- Opening Delimiter -

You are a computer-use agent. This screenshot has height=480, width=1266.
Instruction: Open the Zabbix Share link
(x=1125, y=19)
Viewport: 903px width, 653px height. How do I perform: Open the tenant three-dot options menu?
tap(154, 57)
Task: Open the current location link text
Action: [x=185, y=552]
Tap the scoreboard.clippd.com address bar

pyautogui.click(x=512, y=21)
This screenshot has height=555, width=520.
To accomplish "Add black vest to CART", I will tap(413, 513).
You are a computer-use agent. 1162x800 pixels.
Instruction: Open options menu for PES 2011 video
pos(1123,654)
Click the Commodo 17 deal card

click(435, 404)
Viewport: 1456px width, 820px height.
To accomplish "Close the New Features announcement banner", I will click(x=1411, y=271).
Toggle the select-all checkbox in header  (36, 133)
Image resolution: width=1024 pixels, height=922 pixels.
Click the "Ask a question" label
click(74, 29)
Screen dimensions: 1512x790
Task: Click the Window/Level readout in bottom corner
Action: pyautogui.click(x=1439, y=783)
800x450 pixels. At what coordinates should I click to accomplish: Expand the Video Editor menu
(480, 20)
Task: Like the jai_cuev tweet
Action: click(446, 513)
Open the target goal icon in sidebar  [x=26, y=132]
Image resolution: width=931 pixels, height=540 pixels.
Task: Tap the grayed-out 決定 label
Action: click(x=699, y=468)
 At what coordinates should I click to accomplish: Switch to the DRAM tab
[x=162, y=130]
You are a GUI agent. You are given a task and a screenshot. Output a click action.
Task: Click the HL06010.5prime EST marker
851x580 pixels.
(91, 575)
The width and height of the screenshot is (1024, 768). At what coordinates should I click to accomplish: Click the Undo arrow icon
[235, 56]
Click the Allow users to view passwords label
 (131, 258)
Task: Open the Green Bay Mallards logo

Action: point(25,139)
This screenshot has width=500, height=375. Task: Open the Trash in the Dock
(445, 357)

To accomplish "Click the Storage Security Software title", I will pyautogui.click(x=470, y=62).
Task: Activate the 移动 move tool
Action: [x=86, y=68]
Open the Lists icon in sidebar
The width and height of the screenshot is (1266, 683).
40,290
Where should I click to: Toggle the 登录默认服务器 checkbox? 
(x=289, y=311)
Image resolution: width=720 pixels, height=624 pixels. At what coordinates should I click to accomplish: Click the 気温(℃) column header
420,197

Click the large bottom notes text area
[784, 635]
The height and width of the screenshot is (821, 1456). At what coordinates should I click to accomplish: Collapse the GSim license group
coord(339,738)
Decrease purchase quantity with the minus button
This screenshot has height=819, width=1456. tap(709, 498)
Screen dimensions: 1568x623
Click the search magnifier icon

- Closing Delimiter -

§ **Work order**
In the data above, repeat exactly each line from the first through the line that contains "You are a computer-use agent. 1162x800", and give nothing else.

§ **Solved exercise**
You are a computer-use agent. This screenshot has height=480, width=1266.
Instruction: Open the Zabbix Share link
(x=1125, y=19)
Viewport: 903px width, 653px height. How do I perform: Open the tenant three-dot options menu?
tap(154, 57)
Task: Open the current location link text
Action: [x=185, y=552]
Tap the scoreboard.clippd.com address bar

pyautogui.click(x=512, y=21)
This screenshot has height=555, width=520.
To accomplish "Add black vest to CART", I will tap(413, 513).
You are a computer-use agent. 1162x800 pixels.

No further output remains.